Siyasal rejim kavramı, çoğu zaman ideolojilerle bağıntılıdır. Siyasal ideolojinin halk yaşamıyla bütünleşmesi ile beraber toplumun gelenek, görenek ve siyasal-toplumsal davranışları ile şekillenen yönetimsel kavramdır. 

Siyasal rejimler demokrasi, otoriter ve totaliter olmak üzere üçe ayrılır. Bu makalede otoriter ve totaliter rejimler üzerinden George Orwell’ın 1984 romanına dair bir inceleme göreceğiz. 



Otoriter Rejim


Otoriter rejimler demokrasinin temellerini yok sayan, halkı karar mekanizması dâhil her türlü siyasal süreçten dışlayan, bunun yanında ülkenin muhalefet, karşıt görüş gibi birimlerini tamamıyla dışlayan ve baskılayan rejimlere verilen addır. Otoriter rejimler, demokrasinin seçme ve seçilme maddesini kâğıt üstünde uyguluyor gibi görünüyor olsa da genellikle seçimler sadece göstermeliktir. Sözde demokrasi veya sandık demokrasisi olarak nitelendirilebilecek olan bu demokrasi, otoriter rejimlerin dünya arenasında kendini demokratik ülke olarak gösterme sevdasından ibarettir. 

Otoriter rejimler, siyasi egemenlik, siyasal katılma ve siyasal karar alma gibi konuların belli bir grubun veya belli bir kişinin tekelinde olduğu rejimlerdir. Çoğu otoriter rejim bireylerin kişisel hak ve özgürlüklerini kısıtlar. Ayrıca otoriter rejimler genellikle mutlak -sorgusuz- itaate dayalıdır. 


Bazı siyaset yazarları otoriter rejimleri demokrasi ile totaliter rejim arasında görmektedir. Otoriter rejimler mevcut ideali halka dayatsa da ideolojik rejimler olmaktan genel olarak uzaktır. Belli bir ideolojiyi yüceltmek ve geliştirmek yerine, iktidarda kalınan süre boyunca siyasal sistemden faydalanmak ön plandadır. 

Otoriter rejimlerde polis, iktidardaki partinin kontrolündedir ve keyfi tutuklamalar sıkça görülür. Ayrıca iletişim araçlarına erişim de iktidardaki partinin kontrolü altındadır. Sansürler uygulanır ancak bu sansürler genellikle iktidar partisinin aleyhinde gerçekleşen propagandalar içindir. 

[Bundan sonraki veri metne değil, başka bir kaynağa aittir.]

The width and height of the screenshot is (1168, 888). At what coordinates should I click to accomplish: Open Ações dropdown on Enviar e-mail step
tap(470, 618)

Otoriter rejimlerin bir diğer özelliği tek parti sistemidir. Aslında demokrasi var olsa da ülke genellikle tek parti ile yönetilir ve yönetici parti yönetimsel anlamda belli kişilerin etrafında şekillenmiştir. Yasama yürütme ve yargı erkleri de iktidar partisinin kontrolü altındadır. Demokratik görünümden hiçbir zaman ödün verilmez ancak ülke içinde demokrasi olmadığı kolay anlaşılır. 

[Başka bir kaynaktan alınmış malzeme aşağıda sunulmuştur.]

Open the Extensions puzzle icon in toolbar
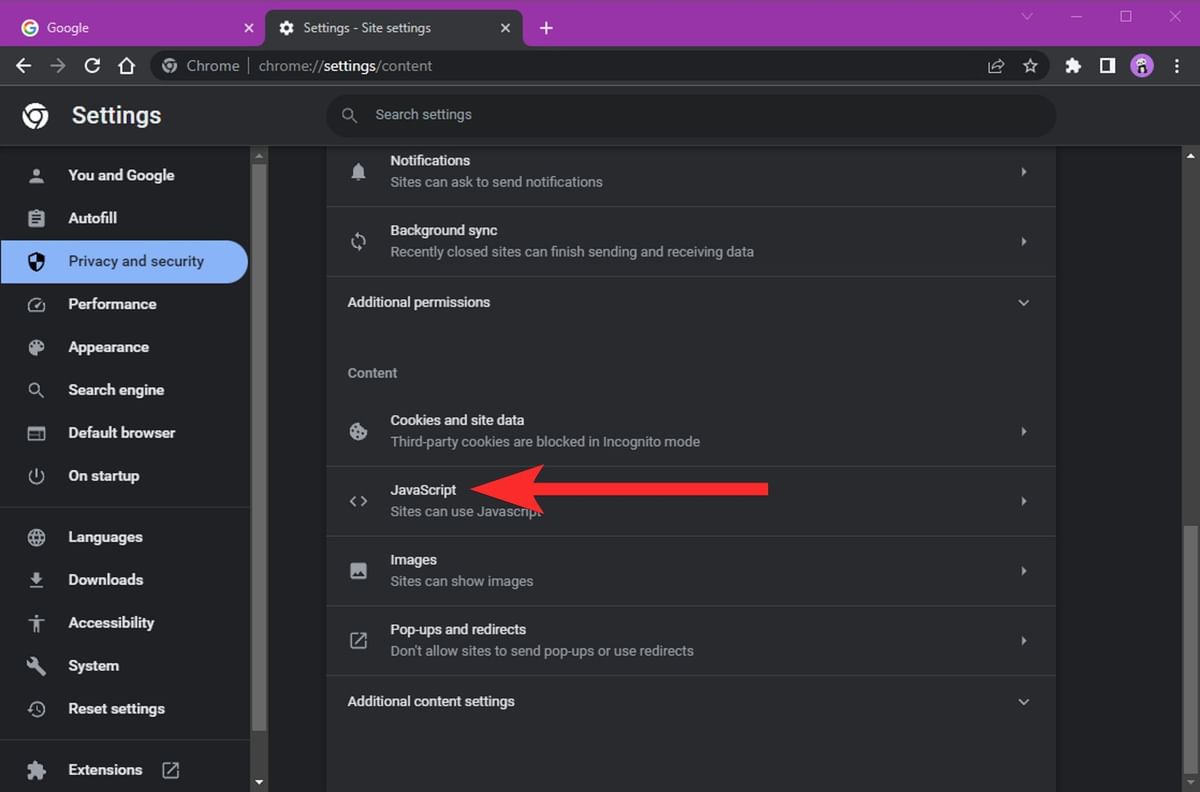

Ekonomi kamulaştırılmış veya özelleştirilmiş olabilir ancak her iki durumda da iktidar partisi ekonomik yönetimin en tepesindedir. Bu sebeple otoriter rejimlerde devletin tüm kaynakları, iktidarda bulunan partililere ve diktatör ile ailesine hizmet eder. 



Totaliter Rejim


Totaliter rejimler, otoriter rejimlere ait özellikleri içerir ancak otoriter rejimlere göre daha baskıcı rejimlerdir. Totaliter rejimlerde tek tip insan ve tek tip ideoloji toplumun temelini oluşturur. Bireyin kendi başına değeri yoktur ve bireyler ancak toplum içinde, toplumun bütünüyle bir değer oluşturur. Toplum içindeki bireyler ortak kültüre, ortak zevklere, ortak ideolojilere ve ortak değerlere sahiptir. Bireylerin kendi kültürleri yoktur. İktidar partisinin belirlediği değerler toplumun değerlerini belirler. Bireyler özel hayatlarında toplumdan ayrı varlıklar olarak nitelendirilir ve kabul edilir ancak bireylerin kendi zevkleri ve kendi kültürlerinin olması devlet tarafından kabul edilebilir bir durum değildir. 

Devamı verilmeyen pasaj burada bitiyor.